Included on the list,
- Housing prices bottomed and a recovery in housing began
- Labor markets recovered, substantial improvements to employment
- The European debt situation stabilized, banks were in good shape
- The U.S. returned to more robust growth.
- Investment rebounded, and provided an important upward impulse for GDP
- U.S. banks stabilized, with sufficient capital and improving prospects.
- Bank regulation via the Dodd-Frank Act has made the financial sector safer.
Not.
Listen to this episode
First, as most of you are aware, the much ballyhooed passage of the Dodd-Frank Act has resulted in 18 months of intensive backroom lobbying to create nothing. The Consumer Finance Protection Agency is stillborn because of an unprecedented refusal of Congressional Republicans to confirm its director. We had great hopes for this agency, not just to make fine print on the back page into big print on the front page, but to standardize financial products, and so structure the market, so the market could work. Such an organization brings a bit of market discipline, since banks, credit card companies and finance agencies can no longer disguise and misrepresent their products. Mortgages, credit cards, other financial products would be easier to understand and compare.

[Target pointing data]
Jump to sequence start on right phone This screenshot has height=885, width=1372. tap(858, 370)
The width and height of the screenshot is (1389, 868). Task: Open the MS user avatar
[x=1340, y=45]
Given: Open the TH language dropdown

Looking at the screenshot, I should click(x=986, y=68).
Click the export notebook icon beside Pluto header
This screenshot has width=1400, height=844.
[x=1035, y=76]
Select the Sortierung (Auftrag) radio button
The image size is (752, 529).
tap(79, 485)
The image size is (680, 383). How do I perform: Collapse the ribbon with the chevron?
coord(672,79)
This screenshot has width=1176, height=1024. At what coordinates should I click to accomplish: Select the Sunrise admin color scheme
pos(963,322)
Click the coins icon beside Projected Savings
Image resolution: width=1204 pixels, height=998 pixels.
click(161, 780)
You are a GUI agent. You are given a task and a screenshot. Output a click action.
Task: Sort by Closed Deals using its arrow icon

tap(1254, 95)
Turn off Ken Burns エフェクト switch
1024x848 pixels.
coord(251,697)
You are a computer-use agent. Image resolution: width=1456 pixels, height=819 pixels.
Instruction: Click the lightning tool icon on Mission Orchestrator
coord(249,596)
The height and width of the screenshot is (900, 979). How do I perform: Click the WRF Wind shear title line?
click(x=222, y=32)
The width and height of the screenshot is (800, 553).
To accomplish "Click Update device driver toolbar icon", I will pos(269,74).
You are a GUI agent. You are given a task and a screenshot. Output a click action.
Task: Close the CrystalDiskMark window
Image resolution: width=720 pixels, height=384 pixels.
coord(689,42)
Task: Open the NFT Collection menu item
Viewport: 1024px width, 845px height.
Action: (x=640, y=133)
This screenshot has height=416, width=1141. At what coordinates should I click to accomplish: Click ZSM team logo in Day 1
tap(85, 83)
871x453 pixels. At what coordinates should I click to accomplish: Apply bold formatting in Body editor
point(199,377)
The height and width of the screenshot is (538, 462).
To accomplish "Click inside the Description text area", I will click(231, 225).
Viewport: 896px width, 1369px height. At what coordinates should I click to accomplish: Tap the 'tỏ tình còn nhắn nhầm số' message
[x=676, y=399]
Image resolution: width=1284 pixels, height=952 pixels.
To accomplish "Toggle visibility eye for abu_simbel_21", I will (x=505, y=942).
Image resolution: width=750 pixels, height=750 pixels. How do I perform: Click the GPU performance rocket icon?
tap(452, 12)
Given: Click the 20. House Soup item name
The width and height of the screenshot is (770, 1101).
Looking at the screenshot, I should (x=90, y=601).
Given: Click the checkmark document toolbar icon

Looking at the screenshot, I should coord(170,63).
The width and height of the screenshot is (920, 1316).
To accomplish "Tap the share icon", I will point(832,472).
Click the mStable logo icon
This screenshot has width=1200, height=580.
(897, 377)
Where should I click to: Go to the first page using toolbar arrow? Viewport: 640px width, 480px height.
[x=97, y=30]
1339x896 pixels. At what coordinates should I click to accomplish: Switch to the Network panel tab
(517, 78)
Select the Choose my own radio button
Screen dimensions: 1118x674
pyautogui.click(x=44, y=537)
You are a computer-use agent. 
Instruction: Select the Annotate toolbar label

*JOB A*
Rewrite the part of the text on the financial recovery that opens with the words containing "Included on the" and closes with "financial sector safer.", swapping "stabilized" for "steadied".
*JOB B*
According to the text on the financial recovery, why is the Consumer Finance Protection Agency stillborn?
*JOB C*
Decide whether each statement agrees with the text on the financial recovery, answering yes or no and quoting the words that settle it: (i) The passage of the Dodd-Frank Act was followed by 18 months of backroom lobbying. (ii) The list says banks were in poor shape when the European debt situation stabilized. (iii) The agency was expected to make mortgages and credit cards easier to understand and compare.

*RIGHT ANSWER A*
Included on the list,
- Housing prices bottomed and a recovery in housing began
- Labor markets recovered, substantial improvements to employment
- The European debt situation steadied, banks were in good shape
- The U.S. returned to more robust growth.
- Investment rebounded, and provided an important upward impulse for GDP
- U.S. banks steadied, with sufficient capital and improving prospects.
- Bank regulation via the Dodd-Frank Act has made the financial sector safer.

*RIGHT ANSWER B*
Congressional Republicans, in an unprecedented refusal, would not confirm its director.

*RIGHT ANSWER C*
(i) Yes: "has resulted in 18 months of intensive backroom lobbying to create nothing"
(ii) No: "The European debt situation stabilized, banks were in good shape"
(iii) Yes: "Mortgages, credit cards, other financial products would be easier to understand and compare."